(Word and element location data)
□ □ □ □ □ □ □

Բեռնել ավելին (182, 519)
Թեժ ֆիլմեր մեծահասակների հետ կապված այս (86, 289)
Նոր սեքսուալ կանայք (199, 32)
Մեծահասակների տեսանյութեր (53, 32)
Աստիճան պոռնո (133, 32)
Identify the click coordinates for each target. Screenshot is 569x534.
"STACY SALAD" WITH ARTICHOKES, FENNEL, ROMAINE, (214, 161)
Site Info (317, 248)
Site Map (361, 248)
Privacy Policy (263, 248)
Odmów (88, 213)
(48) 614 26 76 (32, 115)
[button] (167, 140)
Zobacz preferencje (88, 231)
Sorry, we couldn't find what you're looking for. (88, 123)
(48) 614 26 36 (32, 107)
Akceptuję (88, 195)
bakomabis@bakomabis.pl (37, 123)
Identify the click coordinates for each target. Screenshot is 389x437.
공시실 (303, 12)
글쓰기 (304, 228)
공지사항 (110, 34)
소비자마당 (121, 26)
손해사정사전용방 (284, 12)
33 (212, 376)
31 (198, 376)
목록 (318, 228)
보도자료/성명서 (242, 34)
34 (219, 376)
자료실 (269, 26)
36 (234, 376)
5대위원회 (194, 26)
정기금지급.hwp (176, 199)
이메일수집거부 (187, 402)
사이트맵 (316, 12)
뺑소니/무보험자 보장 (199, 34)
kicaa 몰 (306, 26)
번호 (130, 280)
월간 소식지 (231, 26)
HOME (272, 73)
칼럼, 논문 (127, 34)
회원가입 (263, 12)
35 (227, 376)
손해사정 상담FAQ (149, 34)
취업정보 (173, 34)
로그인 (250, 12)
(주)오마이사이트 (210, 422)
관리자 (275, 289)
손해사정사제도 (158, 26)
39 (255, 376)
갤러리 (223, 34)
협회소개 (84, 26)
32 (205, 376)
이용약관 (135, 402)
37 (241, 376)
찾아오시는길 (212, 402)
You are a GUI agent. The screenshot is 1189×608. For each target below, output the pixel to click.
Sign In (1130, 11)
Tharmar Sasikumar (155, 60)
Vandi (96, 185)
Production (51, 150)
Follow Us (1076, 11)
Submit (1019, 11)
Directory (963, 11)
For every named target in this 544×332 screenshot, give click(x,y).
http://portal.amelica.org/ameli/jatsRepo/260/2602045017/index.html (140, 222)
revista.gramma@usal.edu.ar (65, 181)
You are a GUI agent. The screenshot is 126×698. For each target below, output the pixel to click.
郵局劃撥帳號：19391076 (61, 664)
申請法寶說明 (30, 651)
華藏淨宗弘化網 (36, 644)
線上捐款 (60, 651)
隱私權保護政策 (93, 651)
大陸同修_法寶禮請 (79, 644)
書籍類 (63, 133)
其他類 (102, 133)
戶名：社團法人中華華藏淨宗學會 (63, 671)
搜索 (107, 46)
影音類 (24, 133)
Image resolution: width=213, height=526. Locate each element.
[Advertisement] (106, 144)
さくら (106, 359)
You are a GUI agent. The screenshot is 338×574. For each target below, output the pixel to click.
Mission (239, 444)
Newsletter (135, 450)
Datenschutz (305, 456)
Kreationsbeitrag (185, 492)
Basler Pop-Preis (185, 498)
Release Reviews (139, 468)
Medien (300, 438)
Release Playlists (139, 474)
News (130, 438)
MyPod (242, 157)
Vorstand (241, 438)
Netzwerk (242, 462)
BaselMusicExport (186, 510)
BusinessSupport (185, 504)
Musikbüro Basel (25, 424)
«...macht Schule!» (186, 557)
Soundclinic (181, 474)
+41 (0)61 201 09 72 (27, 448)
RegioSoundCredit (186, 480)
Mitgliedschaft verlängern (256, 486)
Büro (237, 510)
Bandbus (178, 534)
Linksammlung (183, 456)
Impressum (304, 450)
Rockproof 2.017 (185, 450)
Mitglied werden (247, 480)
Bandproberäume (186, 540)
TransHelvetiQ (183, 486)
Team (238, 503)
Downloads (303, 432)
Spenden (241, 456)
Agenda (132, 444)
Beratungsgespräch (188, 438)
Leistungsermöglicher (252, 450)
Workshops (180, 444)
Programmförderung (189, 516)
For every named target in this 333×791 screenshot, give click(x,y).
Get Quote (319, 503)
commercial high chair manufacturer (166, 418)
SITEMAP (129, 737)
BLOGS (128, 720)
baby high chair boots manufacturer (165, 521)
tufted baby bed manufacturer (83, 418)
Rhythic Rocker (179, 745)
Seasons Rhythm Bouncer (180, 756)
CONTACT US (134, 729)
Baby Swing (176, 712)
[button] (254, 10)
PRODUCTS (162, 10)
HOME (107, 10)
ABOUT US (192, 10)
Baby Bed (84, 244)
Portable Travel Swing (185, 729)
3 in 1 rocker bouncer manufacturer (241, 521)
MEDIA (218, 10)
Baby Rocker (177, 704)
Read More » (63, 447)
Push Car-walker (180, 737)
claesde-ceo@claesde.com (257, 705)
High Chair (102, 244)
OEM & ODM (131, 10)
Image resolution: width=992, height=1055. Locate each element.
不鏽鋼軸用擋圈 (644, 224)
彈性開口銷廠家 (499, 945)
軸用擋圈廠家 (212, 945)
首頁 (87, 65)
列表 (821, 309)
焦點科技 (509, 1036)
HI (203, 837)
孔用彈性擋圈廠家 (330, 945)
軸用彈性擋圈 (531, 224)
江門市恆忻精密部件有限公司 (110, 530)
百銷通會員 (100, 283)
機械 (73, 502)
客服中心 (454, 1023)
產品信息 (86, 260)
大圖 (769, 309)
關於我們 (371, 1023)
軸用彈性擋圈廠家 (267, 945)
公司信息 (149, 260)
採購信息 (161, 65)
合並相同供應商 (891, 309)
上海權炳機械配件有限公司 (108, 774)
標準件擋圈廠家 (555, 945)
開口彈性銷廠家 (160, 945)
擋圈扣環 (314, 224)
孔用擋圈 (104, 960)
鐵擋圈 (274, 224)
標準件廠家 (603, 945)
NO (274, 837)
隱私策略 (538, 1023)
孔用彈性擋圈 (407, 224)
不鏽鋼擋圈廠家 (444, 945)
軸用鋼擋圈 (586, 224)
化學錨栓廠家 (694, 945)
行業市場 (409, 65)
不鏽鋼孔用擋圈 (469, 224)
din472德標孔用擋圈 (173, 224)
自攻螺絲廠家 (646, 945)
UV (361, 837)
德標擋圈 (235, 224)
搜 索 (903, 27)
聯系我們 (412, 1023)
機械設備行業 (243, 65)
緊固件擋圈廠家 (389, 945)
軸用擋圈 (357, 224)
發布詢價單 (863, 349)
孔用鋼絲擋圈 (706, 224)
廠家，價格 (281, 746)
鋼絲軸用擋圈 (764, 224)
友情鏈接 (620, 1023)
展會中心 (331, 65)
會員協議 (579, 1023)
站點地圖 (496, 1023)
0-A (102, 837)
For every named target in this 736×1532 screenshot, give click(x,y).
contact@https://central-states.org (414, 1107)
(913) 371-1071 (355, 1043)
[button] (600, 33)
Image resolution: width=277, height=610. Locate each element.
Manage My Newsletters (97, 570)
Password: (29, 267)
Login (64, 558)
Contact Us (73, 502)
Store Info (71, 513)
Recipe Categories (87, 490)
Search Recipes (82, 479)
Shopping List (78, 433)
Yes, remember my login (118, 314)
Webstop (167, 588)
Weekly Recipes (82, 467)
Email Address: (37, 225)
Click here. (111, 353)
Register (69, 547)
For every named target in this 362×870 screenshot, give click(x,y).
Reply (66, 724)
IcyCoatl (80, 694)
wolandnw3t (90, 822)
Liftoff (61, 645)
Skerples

□ □ □ □ □ □ □

THE PROBLEM
Please write out again each row starting with the row that contains "隱私策略 (538, 1023)" and going on through the row that contains "站點地圖 (496, 1023)", keeping each row's text unchanged. Multiply every coordinate in the answers by 2.25 and round it to a whole number, with halves rounded up.

RESULT BELOW
隱私策略 (1211, 2302)
孔用彈性擋圈 (916, 504)
不鏽鋼擋圈廠家 (999, 2126)
軸用鋼擋圈 (1319, 504)
化學錨栓廠家 (1562, 2126)
行業市場 (920, 146)
不鏽鋼孔用擋圈 (1055, 504)
din472德標孔用擋圈 (389, 504)
自攻螺絲廠家 (1454, 2126)
UV (812, 1883)
德標擋圈 (529, 504)
搜 索 (2032, 61)
聯系我們 (927, 2302)
機械設備行業 (547, 146)
緊固件擋圈廠家 (875, 2126)
軸用擋圈 (803, 504)
發布詢價單 (1942, 785)
孔用鋼絲擋圈 (1589, 504)
廠家，價格 (632, 1679)
鋼絲軸用擋圈 (1719, 504)
友情鏈接 (1395, 2302)
展會中心 (745, 146)
會員協議 (1303, 2302)
站點地圖 (1116, 2302)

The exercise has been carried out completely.